** What you have to do **
Provide the records once more, identical to the original.
- Opening Delimiter -
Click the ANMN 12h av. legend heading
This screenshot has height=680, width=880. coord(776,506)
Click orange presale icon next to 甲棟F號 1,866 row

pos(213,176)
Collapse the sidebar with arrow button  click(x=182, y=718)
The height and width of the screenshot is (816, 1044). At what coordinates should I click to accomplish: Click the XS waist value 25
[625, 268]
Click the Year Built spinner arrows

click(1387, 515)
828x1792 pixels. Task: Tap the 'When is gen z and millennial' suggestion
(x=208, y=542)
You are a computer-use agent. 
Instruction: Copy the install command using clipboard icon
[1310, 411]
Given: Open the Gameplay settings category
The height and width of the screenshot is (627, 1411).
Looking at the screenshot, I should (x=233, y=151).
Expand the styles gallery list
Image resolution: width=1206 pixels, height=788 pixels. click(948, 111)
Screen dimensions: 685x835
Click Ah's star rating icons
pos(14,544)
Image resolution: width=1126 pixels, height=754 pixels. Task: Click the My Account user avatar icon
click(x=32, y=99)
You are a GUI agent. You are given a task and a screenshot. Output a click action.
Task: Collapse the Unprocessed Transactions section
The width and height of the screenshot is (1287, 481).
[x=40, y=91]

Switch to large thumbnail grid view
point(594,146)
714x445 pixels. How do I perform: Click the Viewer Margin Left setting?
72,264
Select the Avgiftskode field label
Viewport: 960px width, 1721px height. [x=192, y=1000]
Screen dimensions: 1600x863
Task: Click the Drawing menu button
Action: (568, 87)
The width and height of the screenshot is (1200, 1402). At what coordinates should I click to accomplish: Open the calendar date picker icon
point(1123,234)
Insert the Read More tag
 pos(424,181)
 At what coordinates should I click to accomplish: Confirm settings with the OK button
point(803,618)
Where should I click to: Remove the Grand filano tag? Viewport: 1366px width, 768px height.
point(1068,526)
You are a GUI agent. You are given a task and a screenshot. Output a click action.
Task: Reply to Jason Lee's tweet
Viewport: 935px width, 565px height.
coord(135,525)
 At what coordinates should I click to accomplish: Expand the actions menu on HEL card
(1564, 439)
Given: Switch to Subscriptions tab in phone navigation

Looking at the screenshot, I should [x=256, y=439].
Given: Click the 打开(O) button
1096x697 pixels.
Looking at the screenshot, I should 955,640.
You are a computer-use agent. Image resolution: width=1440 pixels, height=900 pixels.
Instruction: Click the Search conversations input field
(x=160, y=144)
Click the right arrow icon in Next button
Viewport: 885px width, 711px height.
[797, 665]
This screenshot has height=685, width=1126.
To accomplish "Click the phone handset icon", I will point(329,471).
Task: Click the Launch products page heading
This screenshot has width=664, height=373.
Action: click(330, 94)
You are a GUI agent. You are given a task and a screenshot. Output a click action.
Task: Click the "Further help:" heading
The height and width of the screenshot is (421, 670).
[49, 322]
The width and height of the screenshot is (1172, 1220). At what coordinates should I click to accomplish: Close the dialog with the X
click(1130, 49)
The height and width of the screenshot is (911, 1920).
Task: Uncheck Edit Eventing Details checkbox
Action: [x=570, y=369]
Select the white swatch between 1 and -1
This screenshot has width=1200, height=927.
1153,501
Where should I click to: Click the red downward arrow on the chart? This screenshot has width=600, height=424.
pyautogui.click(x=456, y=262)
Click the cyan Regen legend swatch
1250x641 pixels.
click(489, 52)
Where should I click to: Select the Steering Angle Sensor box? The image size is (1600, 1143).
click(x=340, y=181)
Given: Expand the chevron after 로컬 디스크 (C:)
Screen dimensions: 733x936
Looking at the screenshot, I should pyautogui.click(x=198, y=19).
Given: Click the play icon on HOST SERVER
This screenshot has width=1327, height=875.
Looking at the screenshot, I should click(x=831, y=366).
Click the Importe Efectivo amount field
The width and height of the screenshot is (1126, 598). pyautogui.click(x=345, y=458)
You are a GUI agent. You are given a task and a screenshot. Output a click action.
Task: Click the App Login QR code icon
- Closing Delimiter -
** Task solution **
Click the ANMN 12h av. legend heading
This screenshot has height=680, width=880. coord(776,506)
Click orange presale icon next to 甲棟F號 1,866 row

pos(213,176)
Collapse the sidebar with arrow button  click(x=182, y=718)
The height and width of the screenshot is (816, 1044). At what coordinates should I click to accomplish: Click the XS waist value 25
[625, 268]
Click the Year Built spinner arrows

click(1387, 515)
828x1792 pixels. Task: Tap the 'When is gen z and millennial' suggestion
(x=208, y=542)
You are a computer-use agent. 
Instruction: Copy the install command using clipboard icon
[1310, 411]
Given: Open the Gameplay settings category
The height and width of the screenshot is (627, 1411).
Looking at the screenshot, I should (x=233, y=151).
Expand the styles gallery list
Image resolution: width=1206 pixels, height=788 pixels. click(948, 111)
Screen dimensions: 685x835
Click Ah's star rating icons
pos(14,544)
Image resolution: width=1126 pixels, height=754 pixels. Task: Click the My Account user avatar icon
click(x=32, y=99)
You are a GUI agent. You are given a task and a screenshot. Output a click action.
Task: Collapse the Unprocessed Transactions section
The width and height of the screenshot is (1287, 481).
[x=40, y=91]

Switch to large thumbnail grid view
point(594,146)
714x445 pixels. How do I perform: Click the Viewer Margin Left setting?
72,264
Select the Avgiftskode field label
Viewport: 960px width, 1721px height. [x=192, y=1000]
Screen dimensions: 1600x863
Task: Click the Drawing menu button
Action: (568, 87)
The width and height of the screenshot is (1200, 1402). At what coordinates should I click to accomplish: Open the calendar date picker icon
point(1123,234)
Insert the Read More tag
 pos(424,181)
 At what coordinates should I click to accomplish: Confirm settings with the OK button
point(803,618)
Where should I click to: Remove the Grand filano tag? Viewport: 1366px width, 768px height.
point(1068,526)
You are a GUI agent. You are given a task and a screenshot. Output a click action.
Task: Reply to Jason Lee's tweet
Viewport: 935px width, 565px height.
coord(135,525)
 At what coordinates should I click to accomplish: Expand the actions menu on HEL card
(1564, 439)
Given: Switch to Subscriptions tab in phone navigation

Looking at the screenshot, I should [x=256, y=439].
Given: Click the 打开(O) button
1096x697 pixels.
Looking at the screenshot, I should 955,640.
You are a computer-use agent. Image resolution: width=1440 pixels, height=900 pixels.
Instruction: Click the Search conversations input field
(x=160, y=144)
Click the right arrow icon in Next button
Viewport: 885px width, 711px height.
[797, 665]
This screenshot has height=685, width=1126.
To accomplish "Click the phone handset icon", I will point(329,471).
Task: Click the Launch products page heading
This screenshot has width=664, height=373.
Action: click(330, 94)
You are a GUI agent. You are given a task and a screenshot. Output a click action.
Task: Click the "Further help:" heading
The height and width of the screenshot is (421, 670).
[49, 322]
The width and height of the screenshot is (1172, 1220). At what coordinates should I click to accomplish: Close the dialog with the X
click(1130, 49)
The height and width of the screenshot is (911, 1920).
Task: Uncheck Edit Eventing Details checkbox
Action: [x=570, y=369]
Select the white swatch between 1 and -1
This screenshot has width=1200, height=927.
1153,501
Where should I click to: Click the red downward arrow on the chart? This screenshot has width=600, height=424.
pyautogui.click(x=456, y=262)
Click the cyan Regen legend swatch
1250x641 pixels.
click(489, 52)
Where should I click to: Select the Steering Angle Sensor box? The image size is (1600, 1143).
click(x=340, y=181)
Given: Expand the chevron after 로컬 디스크 (C:)
Screen dimensions: 733x936
Looking at the screenshot, I should pyautogui.click(x=198, y=19).
Given: Click the play icon on HOST SERVER
This screenshot has width=1327, height=875.
Looking at the screenshot, I should click(x=831, y=366).
Click the Importe Efectivo amount field
The width and height of the screenshot is (1126, 598). pyautogui.click(x=345, y=458)
You are a GUI agent. You are given a task and a screenshot. Output a click action.
Task: Click the App Login QR code icon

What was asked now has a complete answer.